Recently, the result of the ACS press conference was that the press
reported that the former believer in cold fusion had recanted and was
now saying "It isn't fusion." Since what Larsen is claiming that it
is something that nobody understands, that seems to involve a big
pile of new physics (though Larsen claims otherwise, I think), this
is not progress, it is reinforcing the idea that (1) fusion is
impossible -- which would include the hocus-pocus, excuse me,
sophisticated series of neutron absorption reactions with no
independent evidence -- and (2) people interested in cold fusion are
unstable, and, if they read Krivit's confession, gullible. So what
else is new? Didn't we know this all along?

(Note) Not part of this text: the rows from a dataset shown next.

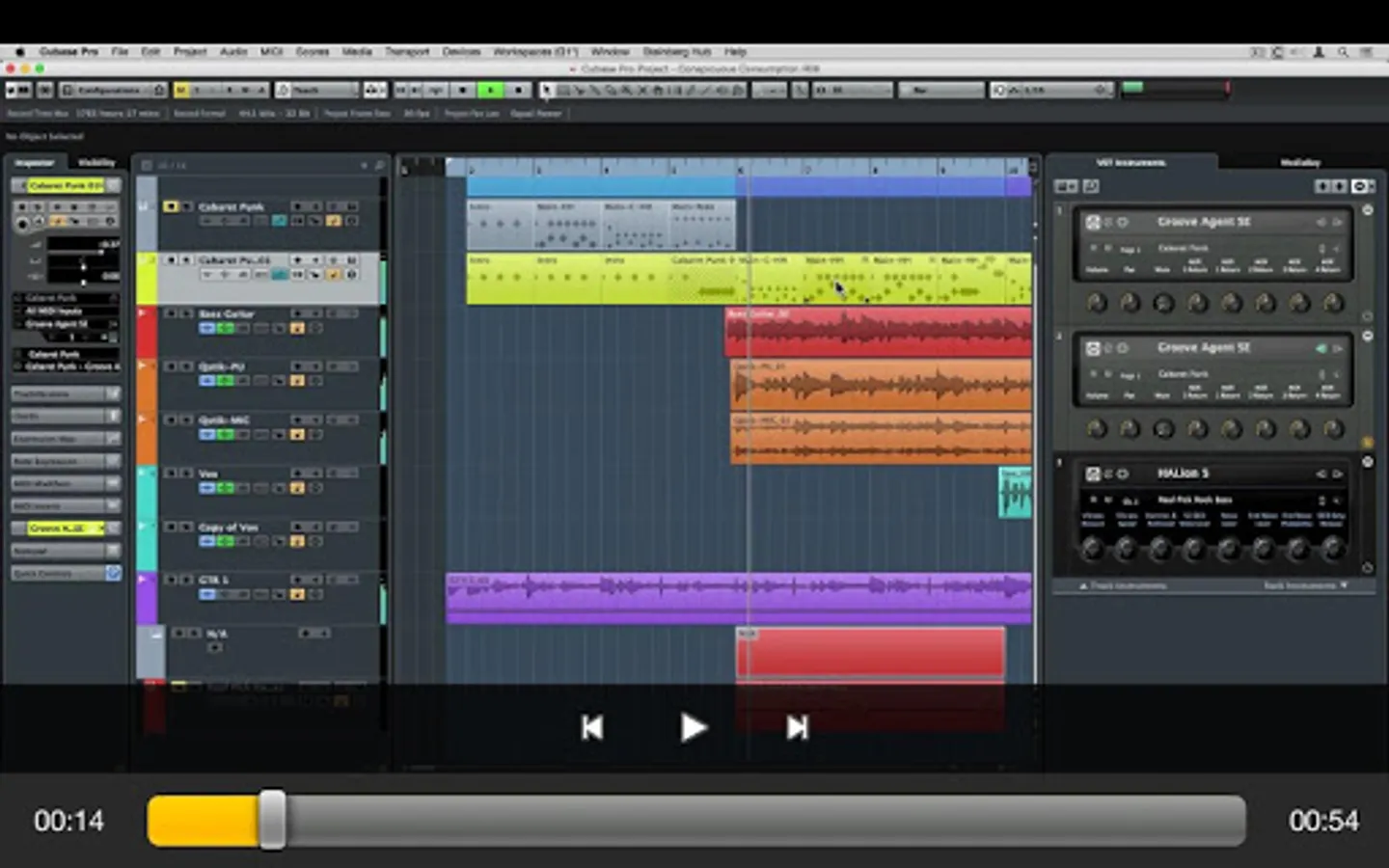The image size is (1389, 868).
Task: Open the Transport menu
Action: 407,52
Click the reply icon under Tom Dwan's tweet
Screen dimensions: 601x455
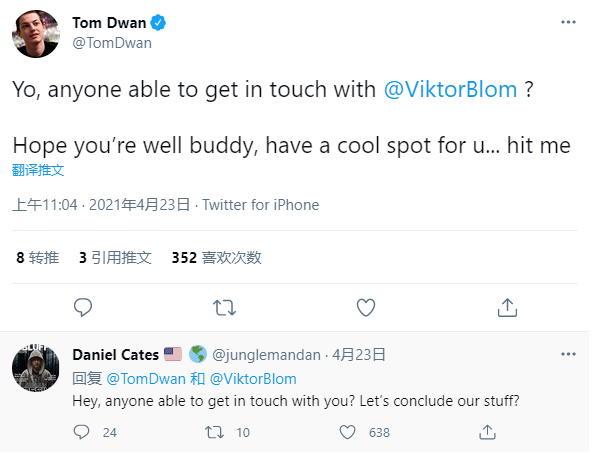(x=84, y=306)
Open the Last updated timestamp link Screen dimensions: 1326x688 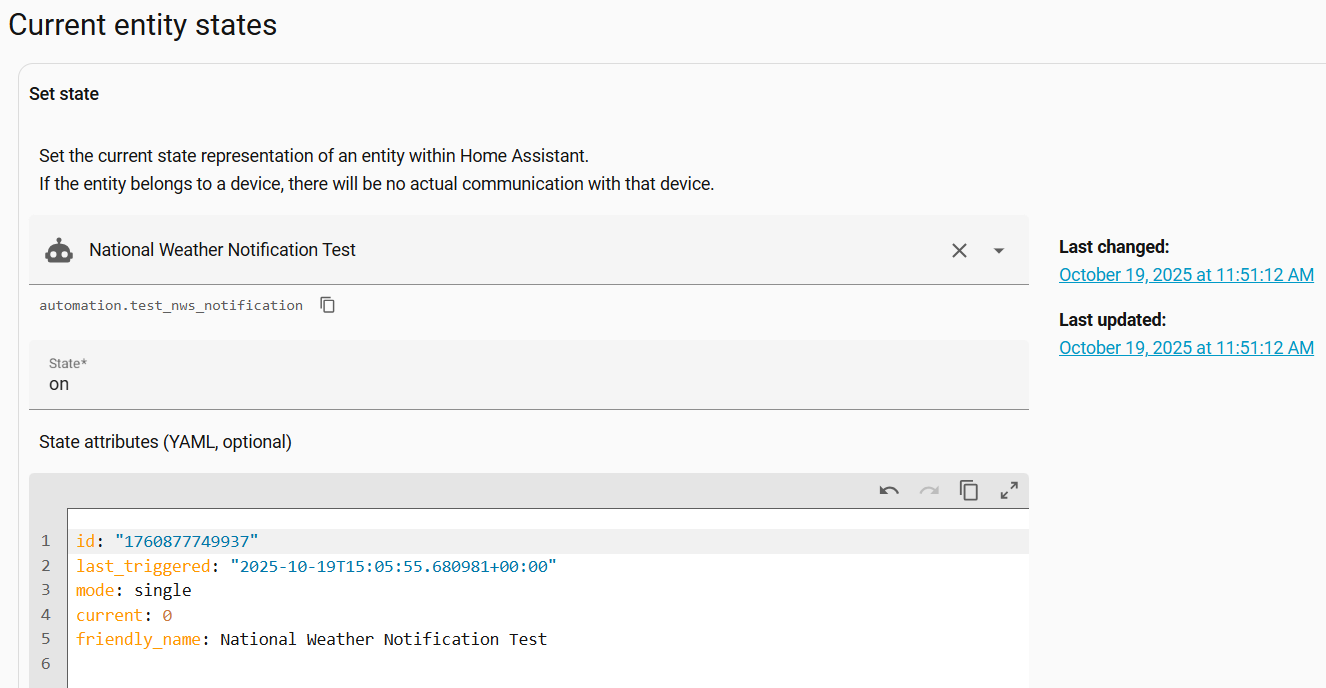point(1186,348)
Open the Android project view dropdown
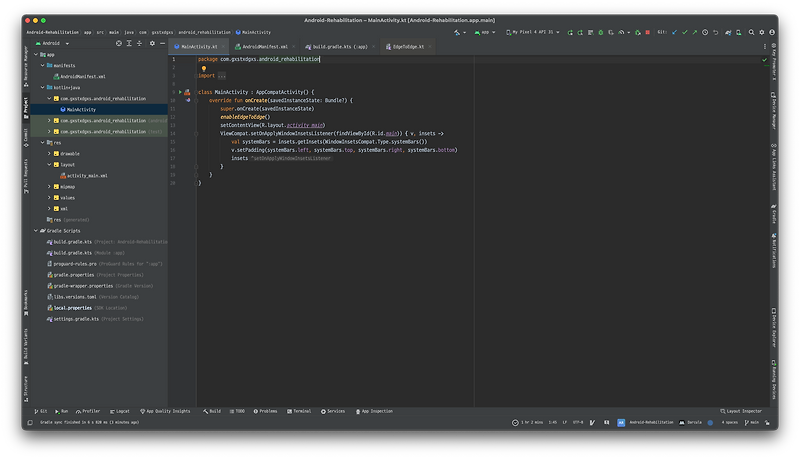The image size is (800, 459). coord(55,44)
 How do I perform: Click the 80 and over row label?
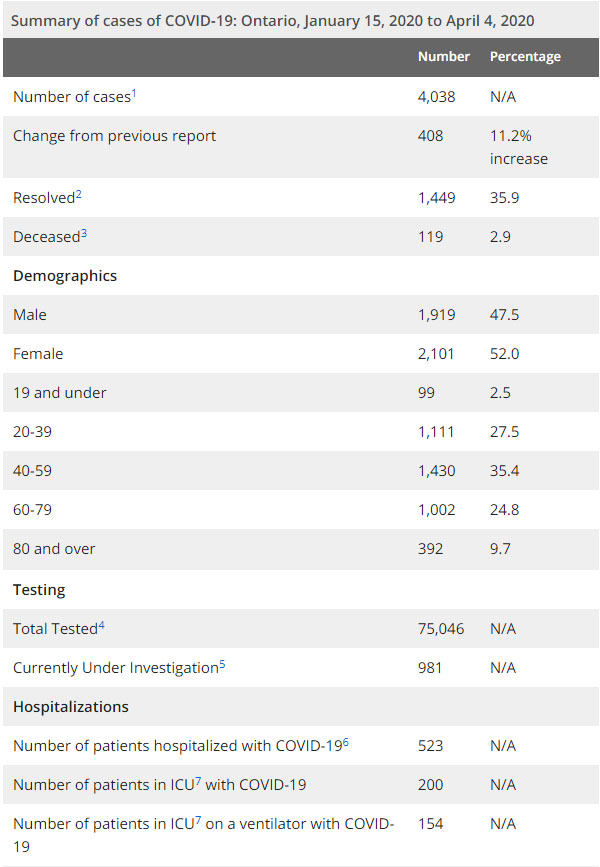pyautogui.click(x=54, y=549)
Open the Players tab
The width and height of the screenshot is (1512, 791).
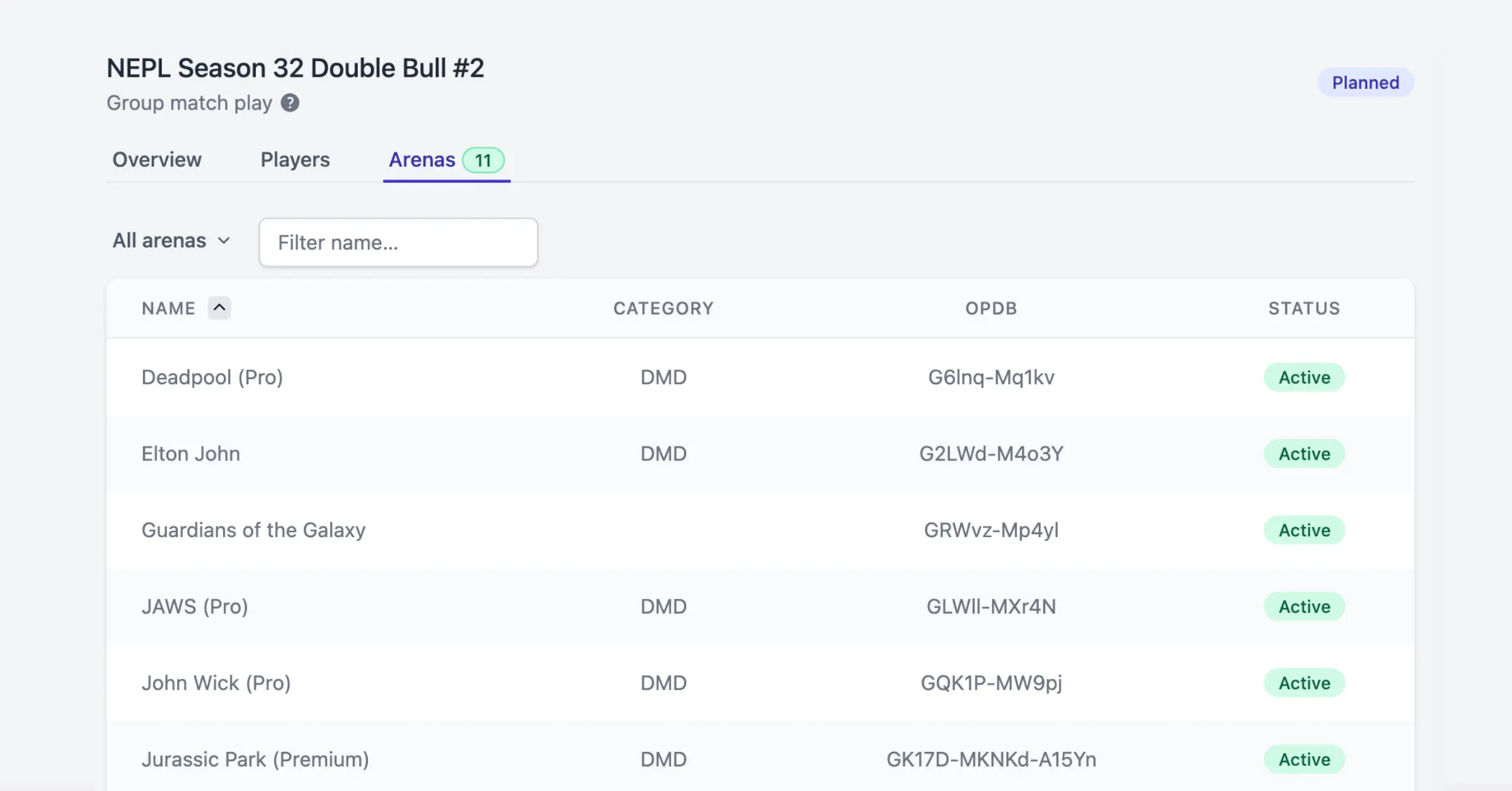pyautogui.click(x=295, y=160)
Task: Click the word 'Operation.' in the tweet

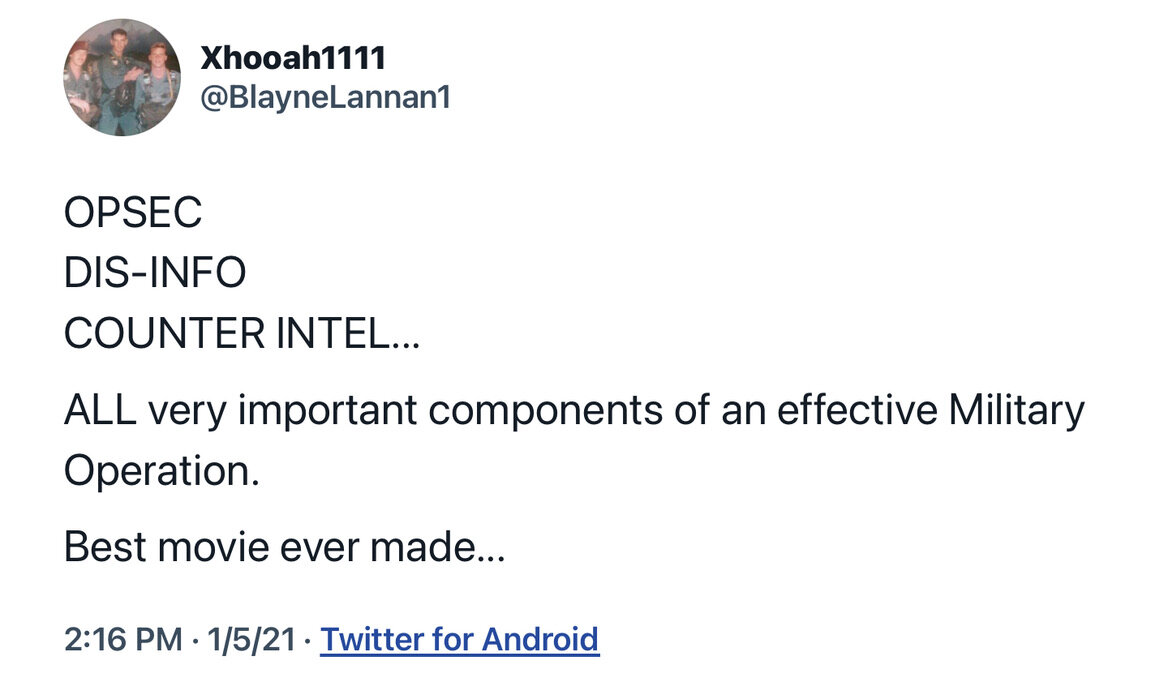Action: point(162,471)

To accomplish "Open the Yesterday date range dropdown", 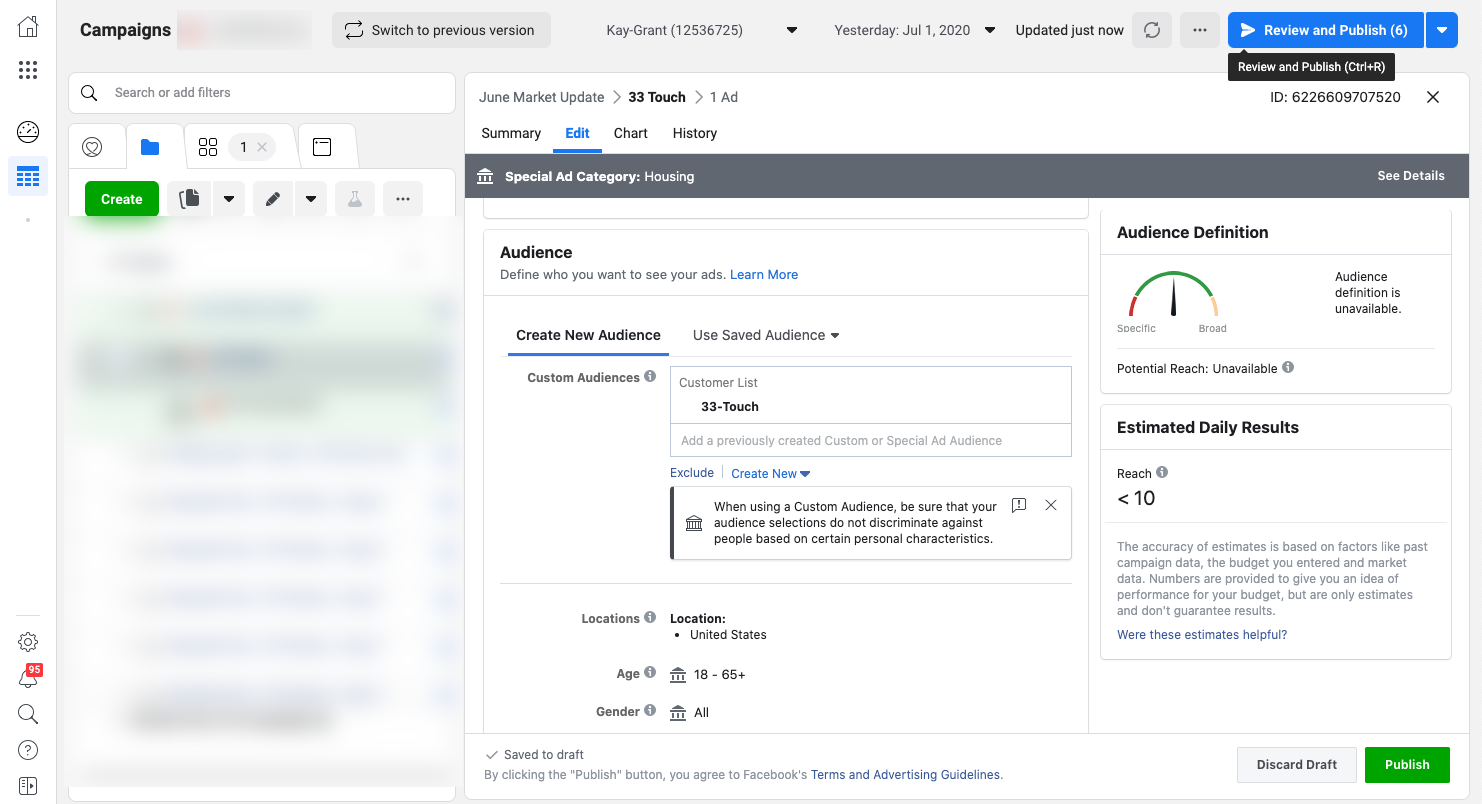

Read all the media reports on Krivit's questions at the press
conference and his "censored" document.
6. LENR Progress Delayed
The subgroup's efforts to promote its "cold fusion" theory
have come at the expense of the acceptance and recognition
of the entire LENR field.
After horse puckey, comes .... hogwash. The field attempted mightily
to distance itself from all theory, except for the basic one of
"nuclear." It was useless, it fooled nobody, and nobody is fooled by
Krivit's rants except those who are inclined to keep with what they
already believe, that it's all bogus. The rejection of "fusion" does
not lead to the acceptance of "LENR."
And it all shouldn't matter. The experimental evidence should be
considered. Are there anomalies here? It's very clear, by now, that
there are? Well, what are they, what can be reproduced? Excess heat.
Helium correlated with the excess heat. (By Huizenga's standards,
this would have iced it.) And then many other effects, including
transmutations. Fusion? Well, that's an obvious operating hypothesis,
but because there are many mechanisms which might result in fusion, a
fact that was overlooked early on, nobody is waving a big sign that
says "D-D." I don't think it's "D-D," lots of people don't, but it
cannot be completely ruled out, because if there is some other
unknown mechanism that ends up in the same place (helium and heat,
plus some other reactions, probably at lower levels), there might
also be some conditions that cause direct D-D fusion to behave
differently than expected. It just seems less likely to me, and
apparently to many.
Almost all the knee-jerk reactions to cold fusion are rejections of
simple D-D fusion, they make assumptions based on the characteristics
of that reaction. But this does not apply to all fusion reactions, by
far, and, as I pointed out, Larsen seems to be proposing simply a
different form of fusion. Take the deuterium apart before you fuse
it! Then fuse part of it at a time. I have seen no examination that
doesn't propose some kind of magic effect, like an ability to
completely suppress gammas from expected neutron absorption. Which
would take a *dense* effect, not some occasional event.